Human Herpesvirus 8 (HHV-8) is the etiologic agent of Kaposi's Sarcoma (KS). This multifocal neoplasm has an endothelial origin and is the first cause of cancer in aids patients. In countries where HHV-8 is not endemic (Northern Europe, USA), KS is mostly found in homo or bisexual men (MSM) who are HIV-positive, among whom the virus is transmitted sexually. On the other hand, in endemic countries (central Africa) KS is the most common neoplasm both in adults and in children, and the virus is spread through saliva. Few studies have assessed HHV-8 acquisition by children in non-endemic areas. By PCR, the HHV-8 genome has been detected in peripheral blood mononuclear cells (PBMC), but only in 50% of aids-KS patients. Focused on detection of HHV-8 infection, this thesis has two main objectives; 1) to determine through serologic methods, the extent of HHV-8 infection among children and adolescents in non-endemic areas in order to determine when the primary infection is occurring and whether the virus is transmitted horizontally in comparison with Epstein-Barr virus (EBV), and 2) to assess through the detection of the virus genome, the extent of HHV-8 viremia in individuals that are seropositive for both HHV-8 and HIV, and what is the role of HHV-8 viremia in KS pathogenesis.

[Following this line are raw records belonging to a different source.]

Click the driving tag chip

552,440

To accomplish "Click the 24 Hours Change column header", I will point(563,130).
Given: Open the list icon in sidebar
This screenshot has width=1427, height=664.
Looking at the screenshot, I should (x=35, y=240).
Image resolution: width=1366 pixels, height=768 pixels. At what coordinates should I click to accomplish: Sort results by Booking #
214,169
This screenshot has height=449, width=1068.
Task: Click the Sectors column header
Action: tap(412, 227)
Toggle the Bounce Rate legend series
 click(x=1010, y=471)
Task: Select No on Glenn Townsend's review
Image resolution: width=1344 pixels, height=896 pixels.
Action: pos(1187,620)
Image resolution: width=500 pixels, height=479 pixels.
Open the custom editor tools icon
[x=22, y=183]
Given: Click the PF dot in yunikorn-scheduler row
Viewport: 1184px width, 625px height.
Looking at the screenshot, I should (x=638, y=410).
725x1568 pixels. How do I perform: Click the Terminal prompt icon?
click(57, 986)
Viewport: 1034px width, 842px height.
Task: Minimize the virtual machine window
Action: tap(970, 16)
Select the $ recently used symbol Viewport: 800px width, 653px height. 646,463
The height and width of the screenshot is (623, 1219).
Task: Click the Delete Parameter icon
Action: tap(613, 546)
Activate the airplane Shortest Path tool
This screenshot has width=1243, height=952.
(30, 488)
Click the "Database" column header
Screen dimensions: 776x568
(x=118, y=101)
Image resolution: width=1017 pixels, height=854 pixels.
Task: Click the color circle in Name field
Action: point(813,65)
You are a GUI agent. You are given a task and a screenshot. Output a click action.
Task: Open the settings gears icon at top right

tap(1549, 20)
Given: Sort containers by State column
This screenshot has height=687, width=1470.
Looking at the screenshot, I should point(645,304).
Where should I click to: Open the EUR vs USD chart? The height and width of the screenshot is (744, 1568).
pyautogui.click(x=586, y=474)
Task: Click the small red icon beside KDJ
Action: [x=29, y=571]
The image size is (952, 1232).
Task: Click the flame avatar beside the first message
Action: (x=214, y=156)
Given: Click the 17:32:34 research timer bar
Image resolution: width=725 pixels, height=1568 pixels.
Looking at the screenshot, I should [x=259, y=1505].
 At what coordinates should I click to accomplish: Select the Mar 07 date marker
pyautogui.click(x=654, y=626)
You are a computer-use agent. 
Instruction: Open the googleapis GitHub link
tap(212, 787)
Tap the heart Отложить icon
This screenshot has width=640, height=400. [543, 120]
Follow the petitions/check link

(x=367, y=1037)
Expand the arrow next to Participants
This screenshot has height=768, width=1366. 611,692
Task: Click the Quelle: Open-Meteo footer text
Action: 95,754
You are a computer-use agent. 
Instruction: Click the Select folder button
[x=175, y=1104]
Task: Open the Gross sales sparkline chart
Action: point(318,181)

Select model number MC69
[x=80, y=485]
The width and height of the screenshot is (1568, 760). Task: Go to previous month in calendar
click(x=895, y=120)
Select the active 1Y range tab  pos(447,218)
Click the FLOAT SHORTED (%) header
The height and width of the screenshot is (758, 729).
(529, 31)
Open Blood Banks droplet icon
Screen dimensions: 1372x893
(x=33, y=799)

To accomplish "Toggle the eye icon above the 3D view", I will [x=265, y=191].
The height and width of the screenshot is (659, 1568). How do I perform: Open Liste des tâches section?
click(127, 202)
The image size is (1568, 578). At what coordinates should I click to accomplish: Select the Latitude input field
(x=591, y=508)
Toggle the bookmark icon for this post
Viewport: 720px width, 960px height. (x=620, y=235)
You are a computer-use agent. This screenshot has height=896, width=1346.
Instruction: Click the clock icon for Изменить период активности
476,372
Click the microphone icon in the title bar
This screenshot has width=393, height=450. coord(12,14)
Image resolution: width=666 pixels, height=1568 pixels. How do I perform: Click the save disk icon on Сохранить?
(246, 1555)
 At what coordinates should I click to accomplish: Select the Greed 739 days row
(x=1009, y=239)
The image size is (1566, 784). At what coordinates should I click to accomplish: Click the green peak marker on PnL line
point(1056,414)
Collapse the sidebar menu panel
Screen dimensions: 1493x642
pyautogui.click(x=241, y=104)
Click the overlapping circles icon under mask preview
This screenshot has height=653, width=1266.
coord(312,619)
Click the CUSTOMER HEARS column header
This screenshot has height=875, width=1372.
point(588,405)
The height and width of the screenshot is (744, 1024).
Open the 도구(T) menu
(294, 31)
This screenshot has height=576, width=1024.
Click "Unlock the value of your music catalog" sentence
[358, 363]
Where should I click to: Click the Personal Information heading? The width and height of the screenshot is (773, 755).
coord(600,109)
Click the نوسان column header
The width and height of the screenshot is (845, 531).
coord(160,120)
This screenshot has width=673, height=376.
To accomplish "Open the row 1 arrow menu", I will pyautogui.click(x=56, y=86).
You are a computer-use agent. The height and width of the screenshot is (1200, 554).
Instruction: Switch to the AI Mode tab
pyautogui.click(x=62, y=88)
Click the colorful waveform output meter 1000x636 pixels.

Our results show that in non-endemic areas (Germany and Georgia, USA), HHV-8 seroprevalence until 17 years of age is significantly lower than that observed in endemic areas (Nigeria). HHV-8 is not as efficiently transmitted though saliva as EBV, which is the most closely related virus. However, HHV-8 primary infection can occur during infancy and adolescence in non-endemic areas, where specific antibodies may not persist long term. The immunofluorescence assay performed better than two peptide-based ELISA at the detection of HHV-8 infection. To accomplish the second objective it was necessary to develop a limiting dilution assay in combination with a duplex real time PCR (co-quantification of the HHV-8 genome and the number of PBMC tested). Using this method we were able to demonstrate that the fraction of HHV-8 infected blood cells is relatively low, even in patients with active KS (down to less than one in 6 million PBMC), although it can change over time. The frequency of infected cells is usually higher in EBV-related malignancies. HHV-8 was mostly detected in PBMC and not so common in plasma. Although the detection of HHV-8 was more common among aids patients, lesions are not always associated to virus detection in blood, where it could be below the threshold of detection. The virus can latently infect B lymphocytes but also undergo lytic replication in a percentage of the PBMC (with high copy numbers of the HHV-8 genome per infected cell and free virus in plasma); lytically infected PBMC may contribute to the spread of infectious virus to endothelial targets promoting KS pathogenesis. HHV-8 latency in B cells in vivo and in B cells transformed by HHV-8 (BCBL-1) could be regulated differently, perhaps analogous to the several types of EBV latency. The prevalence of the virus in blood cells has been underestimated in previous studies. In this thesis, the most adequate sampling and analysis protocols are proposed so that the virus can be detected reliably. The methods developed in this thesis will be of value in monitoring HHV-8 viremia and establish its relevance in KS pathogenesis, as well as in other HHV-8 associated diseases.